アッシュの敵。それは表面上のことでは無いのだ、恐らく。アッシュが戦うもの。それは私を苛む呪い、そしてその根源。彼が敵だというならそれはこの身の因縁に関わる事…!
それなのにこれからも今までの様にアッシュに庇われながらその背に隠れて過ごすのか、私は…

いいや、そうではない!

共に戦うのだ。私を縛るこの呪いと。
私が諦めたそのすべてをアッシュが覆していく…。ならば諦めなければ自ら覆すことも出来よう!



「アレクシ、今すぐアッシュを呼んでくれ。彼と話さなければ。今度こそは…対等に。そうだ、彼が望む対等な立場で…、いつか彼自身がそう望んだように私も…」








アレクシに呼ばれ部屋へとやって来たアッシュ。
思った通り、彼は決して私に全てを明かそうとはしない。
彼の気持ちなら痛いほど伝わる。

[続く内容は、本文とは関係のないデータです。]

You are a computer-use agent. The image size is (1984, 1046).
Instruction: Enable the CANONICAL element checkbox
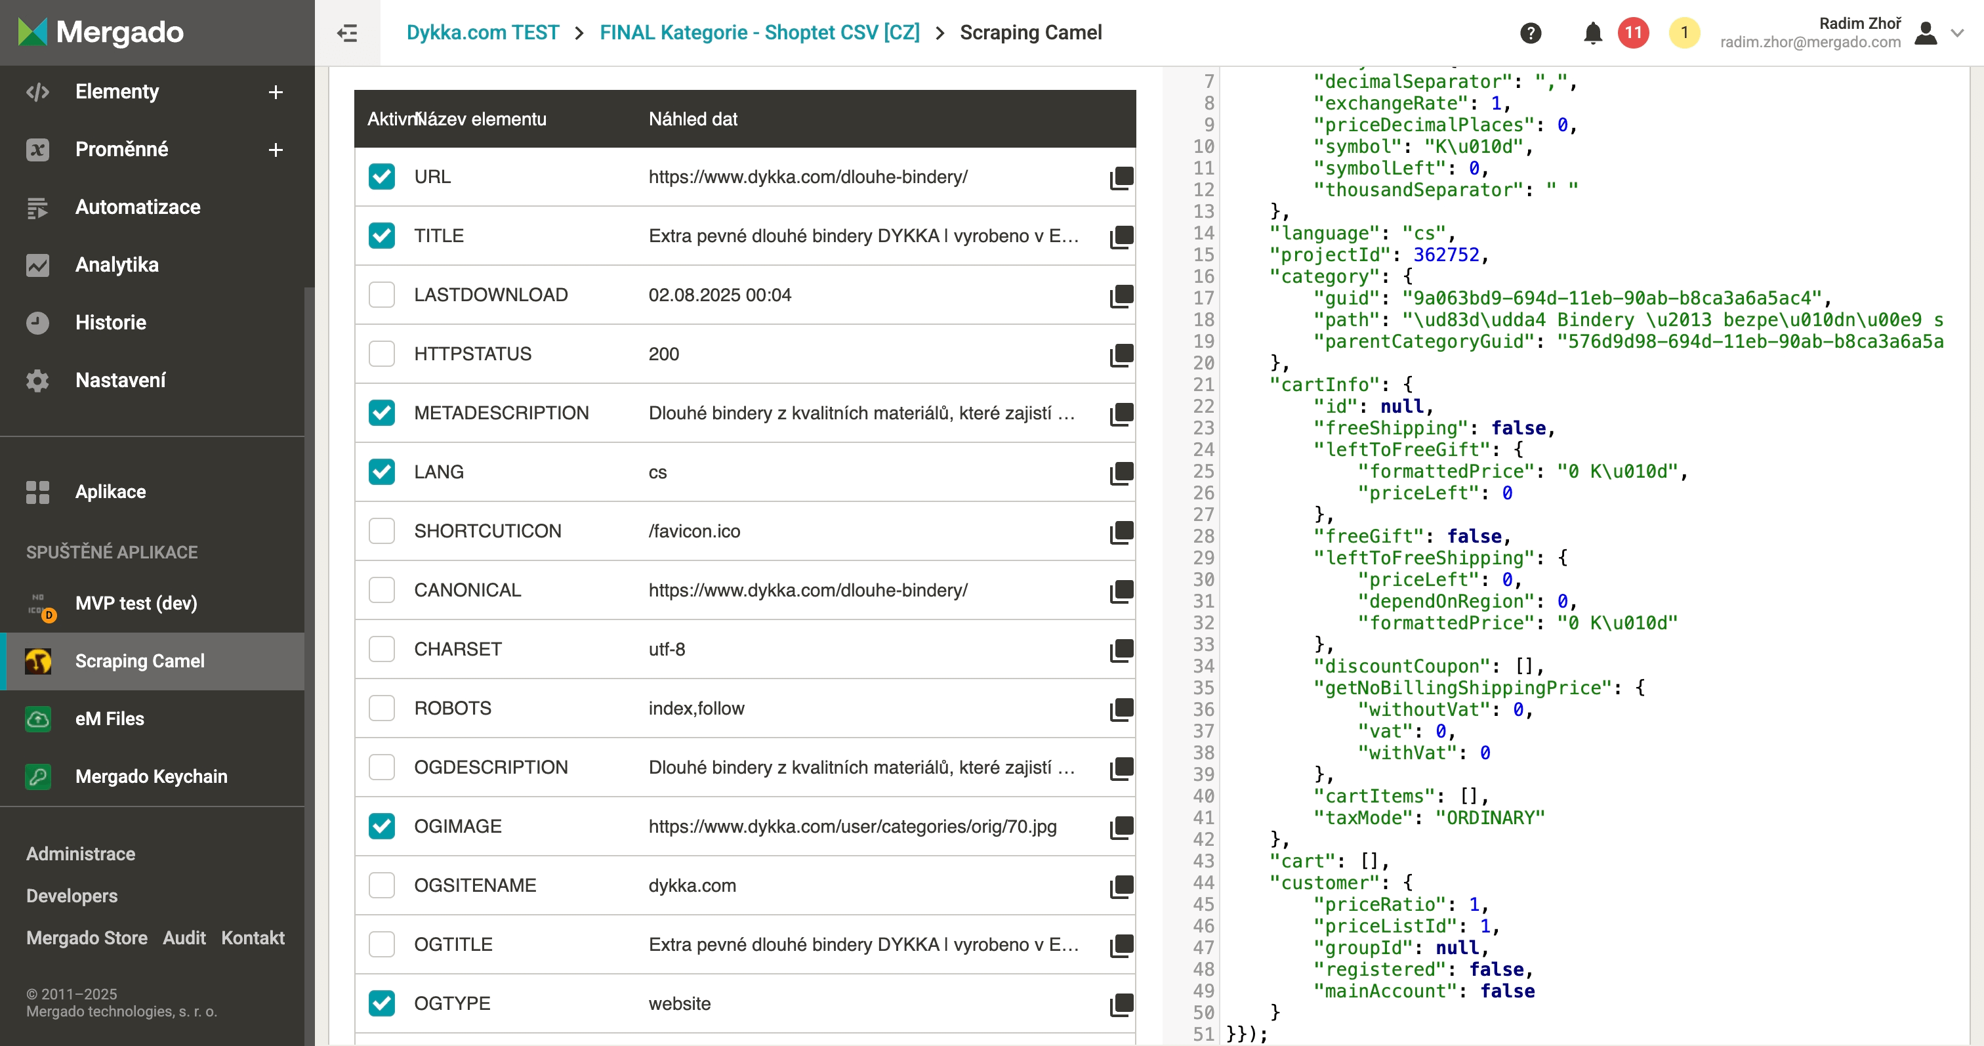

私を守ろうとする強い想い。昔から変わることのない真摯な想い。
彼にとって私はいつまでも雛鳥と同じなのだろう…。だが雛鳥はいつか巣立つものだ。


「でも僕はユーリを…」

「アッシュ、私はもう怯えて部屋に閉じこもるだけの子供じゃない。君が私の手を取り外へと連れ出してくれた。食事を味わうことも花を愛でることも、自然の壮大さも全て君が教えてくれた。私が気付かなかっただけでそこには私を気遣うアレクシやオスモ、いいやそれだけじゃない。ノールやヴェストたち、私を恐れない者がちゃんと居ることも気付かせてくれた。狭い世界に居ては何も…、広い世界に出てこそ可能性は広がるのだと私は知ったんだ。」


彼の目が私を捉えゆらゆらと揺れている。その瞳の中の私にはもう何の迷いもない。


「私は君と共に戦いたい。」


アッシュは何も言わず、だが私の想い、その全てを受け入れ静かに頷いた…。